I still use this, mainly due to my limited knowledge of neural networks. Great for classification problems.
$$\begin{align} f(x) & = \frac{1}{1+e^{-x}}\\ f'(x) & = \frac{d}{dx} (1+e^{-x})^{-1} \\ & = -(1+e^{-x})^{-2} \times \frac{d}{dx} (1+e^{-x})\\ & = (1+e^{-x})^{-2} \times e^{-x}\\ & = \frac{e^{-x}}{(1+e^{-x})^{2}}\\ & = \frac{(1+e^{-x})-1}{(1+e^{-x})^2}\\ & = \left(\frac{1}{1+e^{-x}}\right) - \left(\frac{1}{(1+e^{-x})^2}\right)\\ & = \frac{1}{1+e^{-x}} \times \left(1-\frac{1}{1+e^{-x}}\right)\\ & = f(x)\times (1-f(x)) \end{align}$$
Scaled up version of the sigmoid function but better.

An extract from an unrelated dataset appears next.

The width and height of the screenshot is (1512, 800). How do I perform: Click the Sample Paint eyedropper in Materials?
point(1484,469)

$$\begin{align} f(x) & = \tanh(x)\\ f'(x) & = \frac{d}{dx} \left(\frac{\sinh(x)}{\cosh(x)}\right)\\ & = \left(\frac{\cosh(x)\times\frac{d}{dx}\sinh(x)-\sinh(x)\times\frac{d}{dx}\cosh(x)}{\cosh(x)^2}\right)\\ & = \left(\frac{\cosh(x)^2-\sinh(x)^2}{\cosh(x)^2}\right)\\ & = 1-\left(\frac{\sinh(x)}{\cosh(x)}\right)^2\\ & = 1-\tanh(x)^2 \end{align}$$
I didn't write about this function in my other blog post since the opinions I read about it said it was just ReLU that has a continuous derivative. But there has been some research into its properties. Interestingly, its derivative is the sigmoid function. (Sigmoid function is denoted by $\sigma(x)$)

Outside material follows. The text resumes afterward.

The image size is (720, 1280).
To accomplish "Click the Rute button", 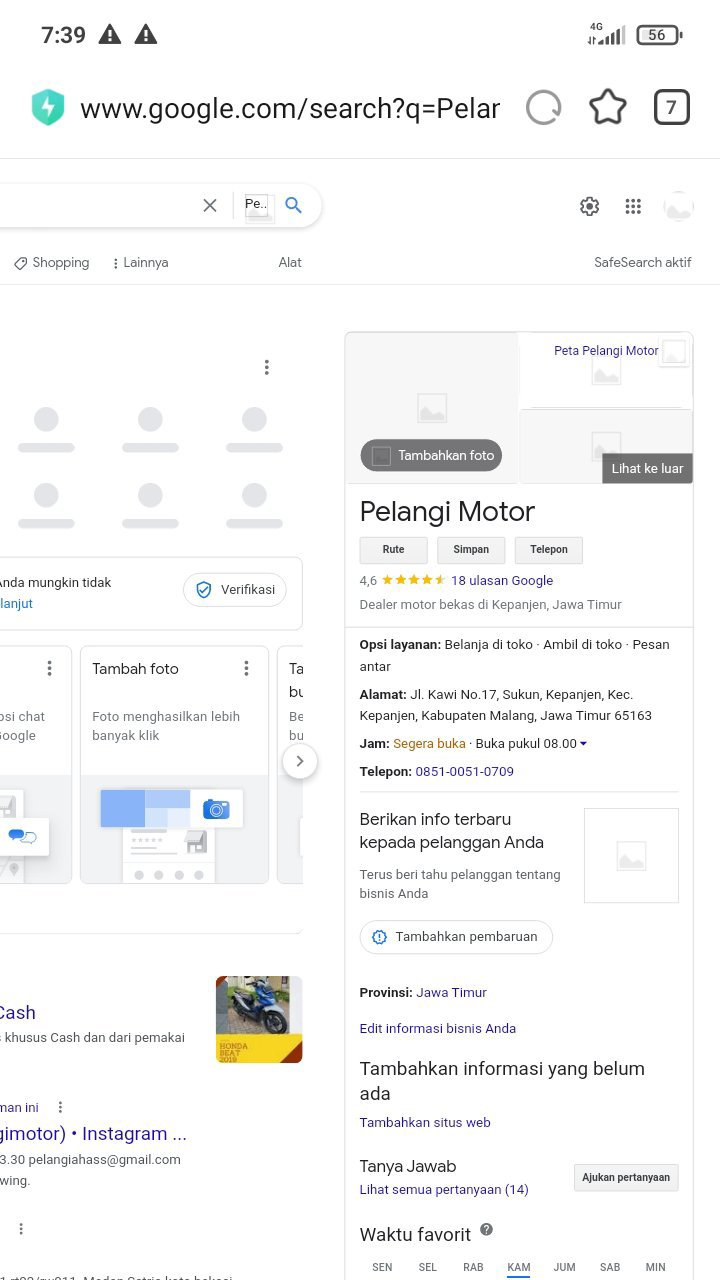I will click(x=393, y=550).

$$\begin{align} f(x) & = \log(1+e^{x})\\ f'(x) & = \frac{1}{1+e^x}\times\frac{d}{dx}(1+e^x)\\ & = \frac{e^x}{1+e^x}\\ & = \frac{1}{e^{-x}+1}\\ & = \sigma(x)\\ \end{align}$$
Google released this activation function which has beaten benchmark tests for ReLU. I suggest reading about its discovery, which is pretty fascinating. (Sigmoid function is denoted by $\sigma(x)$)
$$\begin{align} f(x) & = \frac{x}{1+e^{-x}}\\ f'(x) & = \frac{(1+e^{-x})\frac{d}{dx}x-x\times\frac{d}{dx}(1+e^{-x})}{(1+e^{-x})^2}\\ & = \frac{(1+e^{-x})+xe^{-x}}{(1+e^{-x})^2}\\ & = \frac{x(1+e^{-x})+(1+e^{-x})-x}{(1+e^{-x})^2}\\ & = \frac{x}{1+e^{-x}}+\frac{1}{1+e^{-x}}-\frac{x}{(1+e^{-x})^2}\\ & = \frac{x}{1+e^{-x}}+\frac{1}{1+e^{-x}}\left(1-\frac{x}{1+e^{-x}}\right)\\ & = f(x)+\sigma(x)\times(1-f(x))\\ \end{align}$$